Energy efficiency is now a central concern. Operators are under pressure not only from rising energy costs but also from environmental regulations and ESG-conscious clients. Many are investing in renewable energy sources and heat recapture systems to meet climate targets.

Returns and Capitalization

According to Savills, net initial yields for data centers in prime European locations range from 4.25% to 5.5%—comparable to top-tier office or logistics assets. Long-term leases (10–15 years), high replacement costs, and strong tenant covenants make these assets particularly appealing to long-term investors.

The cost to build a mid-sized (10–20 MW) facility in Europe ranges from €80 to €150 million, depending on country, grid connectivity, and permitting complexity. However, with lease rates reaching €300–400 per kW annually in FLAP cities, the return on investment remains strong.

Regulatory Bottlenecks and Constraints

Despite high demand, the sector faces significant challenges:

  • Power grid constraints in high-demand areas like London and Amsterdam
  • Permitting delays due to tightening environmental and zoning regulations
  • Land scarcity near urban cores with sufficient network access
  • Local opposition to large-scale industrial developments in residential zones

Some European municipalities are even considering energy consumption caps or targeted taxes on data center operators, raising further questions about scalability in saturated regions.

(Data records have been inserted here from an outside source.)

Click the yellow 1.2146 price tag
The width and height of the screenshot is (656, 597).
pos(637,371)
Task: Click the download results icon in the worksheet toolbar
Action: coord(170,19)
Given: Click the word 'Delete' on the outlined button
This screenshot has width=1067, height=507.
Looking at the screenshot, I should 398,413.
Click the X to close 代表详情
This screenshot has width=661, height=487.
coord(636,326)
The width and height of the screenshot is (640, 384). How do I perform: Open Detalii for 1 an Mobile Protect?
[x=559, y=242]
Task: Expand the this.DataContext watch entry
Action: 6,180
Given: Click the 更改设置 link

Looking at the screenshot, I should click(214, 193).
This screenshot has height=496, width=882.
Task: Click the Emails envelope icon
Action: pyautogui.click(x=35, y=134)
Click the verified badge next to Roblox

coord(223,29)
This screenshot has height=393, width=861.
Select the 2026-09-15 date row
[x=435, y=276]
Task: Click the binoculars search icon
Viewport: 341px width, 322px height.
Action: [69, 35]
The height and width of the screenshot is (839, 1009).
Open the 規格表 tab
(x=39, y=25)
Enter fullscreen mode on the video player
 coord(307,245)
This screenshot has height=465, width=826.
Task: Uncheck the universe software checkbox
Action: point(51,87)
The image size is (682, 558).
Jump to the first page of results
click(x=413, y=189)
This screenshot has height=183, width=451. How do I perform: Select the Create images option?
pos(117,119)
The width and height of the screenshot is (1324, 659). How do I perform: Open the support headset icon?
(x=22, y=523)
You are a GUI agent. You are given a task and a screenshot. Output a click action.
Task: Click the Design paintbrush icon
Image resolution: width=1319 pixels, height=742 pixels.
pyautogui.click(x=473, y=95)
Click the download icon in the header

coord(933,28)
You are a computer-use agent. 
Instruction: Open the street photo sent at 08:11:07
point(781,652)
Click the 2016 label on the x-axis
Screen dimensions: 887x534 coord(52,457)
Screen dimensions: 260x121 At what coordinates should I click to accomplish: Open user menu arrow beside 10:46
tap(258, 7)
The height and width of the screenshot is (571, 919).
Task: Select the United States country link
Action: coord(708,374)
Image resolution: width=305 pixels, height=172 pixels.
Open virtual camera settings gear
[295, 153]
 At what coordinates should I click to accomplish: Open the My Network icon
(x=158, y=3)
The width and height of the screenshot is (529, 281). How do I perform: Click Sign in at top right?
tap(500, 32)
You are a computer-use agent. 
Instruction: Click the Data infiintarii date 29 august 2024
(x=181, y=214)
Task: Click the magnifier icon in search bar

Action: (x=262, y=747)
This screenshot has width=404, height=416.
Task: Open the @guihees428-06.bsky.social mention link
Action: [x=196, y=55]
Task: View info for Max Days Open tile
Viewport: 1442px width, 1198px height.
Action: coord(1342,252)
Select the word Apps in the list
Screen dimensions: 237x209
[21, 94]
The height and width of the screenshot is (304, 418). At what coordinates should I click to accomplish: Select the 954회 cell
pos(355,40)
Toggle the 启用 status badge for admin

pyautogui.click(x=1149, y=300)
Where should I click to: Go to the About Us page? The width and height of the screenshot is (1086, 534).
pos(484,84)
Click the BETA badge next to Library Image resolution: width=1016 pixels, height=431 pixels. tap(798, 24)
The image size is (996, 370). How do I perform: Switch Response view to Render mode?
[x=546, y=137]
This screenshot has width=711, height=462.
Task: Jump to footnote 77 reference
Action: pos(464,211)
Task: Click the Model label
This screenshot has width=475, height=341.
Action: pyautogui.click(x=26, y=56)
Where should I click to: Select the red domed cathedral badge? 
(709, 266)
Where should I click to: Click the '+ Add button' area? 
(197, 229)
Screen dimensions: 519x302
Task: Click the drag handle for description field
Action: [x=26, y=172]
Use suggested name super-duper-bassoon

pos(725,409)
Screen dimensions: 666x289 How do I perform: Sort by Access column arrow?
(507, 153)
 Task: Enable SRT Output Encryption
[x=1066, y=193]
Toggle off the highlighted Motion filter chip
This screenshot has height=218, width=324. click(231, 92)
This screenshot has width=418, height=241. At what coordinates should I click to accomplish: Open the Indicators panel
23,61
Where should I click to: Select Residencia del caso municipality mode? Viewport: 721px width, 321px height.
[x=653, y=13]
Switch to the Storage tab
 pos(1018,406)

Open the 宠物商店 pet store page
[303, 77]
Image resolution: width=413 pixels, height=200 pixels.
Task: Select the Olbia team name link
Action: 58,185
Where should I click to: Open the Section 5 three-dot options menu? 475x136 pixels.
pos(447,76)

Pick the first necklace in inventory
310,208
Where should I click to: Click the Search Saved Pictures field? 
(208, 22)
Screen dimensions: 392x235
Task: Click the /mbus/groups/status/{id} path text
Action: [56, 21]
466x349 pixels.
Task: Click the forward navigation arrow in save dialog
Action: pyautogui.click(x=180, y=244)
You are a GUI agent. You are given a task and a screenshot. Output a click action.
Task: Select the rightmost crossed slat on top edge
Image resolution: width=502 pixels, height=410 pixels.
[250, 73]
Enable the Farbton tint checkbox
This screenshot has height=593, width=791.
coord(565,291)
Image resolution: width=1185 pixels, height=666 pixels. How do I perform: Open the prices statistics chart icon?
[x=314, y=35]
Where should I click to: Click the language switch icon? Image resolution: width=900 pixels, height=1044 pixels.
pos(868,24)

Integrating Data Centers into Urban Landscapes

Forward-thinking developers are increasingly blending data centers into urban planning efforts. Innovations include:

  • Hybrid facilities combining data centers with offices, retail, or co-working spaces (e.g., Vienna, Barcelona)
  • Architectural integration, such as green roofs, noise reduction barriers, and aesthetic façades
  • District heating systems that recycle server heat to warm local buildings

This approach transforms data centers from industrial eyesores into functional components of the smart city ecosystem.

Conclusion

Europe’s transition from investing in laboratories to data centers marks a profound transformation in its real estate strategy. As data becomes a core utility—alongside water, electricity, and transportation—the demand for robust digital infrastructure is redefining long-term capital deployment.

Those investors and cities that embrace the data economy will gain not only financial returns but also geopolitical relevance and technological resilience.

Amid accelerating demand for AI, cloud computing, edge processing, and cybersecurity, data centers are poised to become the crown jewels of European property investment. Their role is no longer peripheral—it is foundational to the continent’s digital future.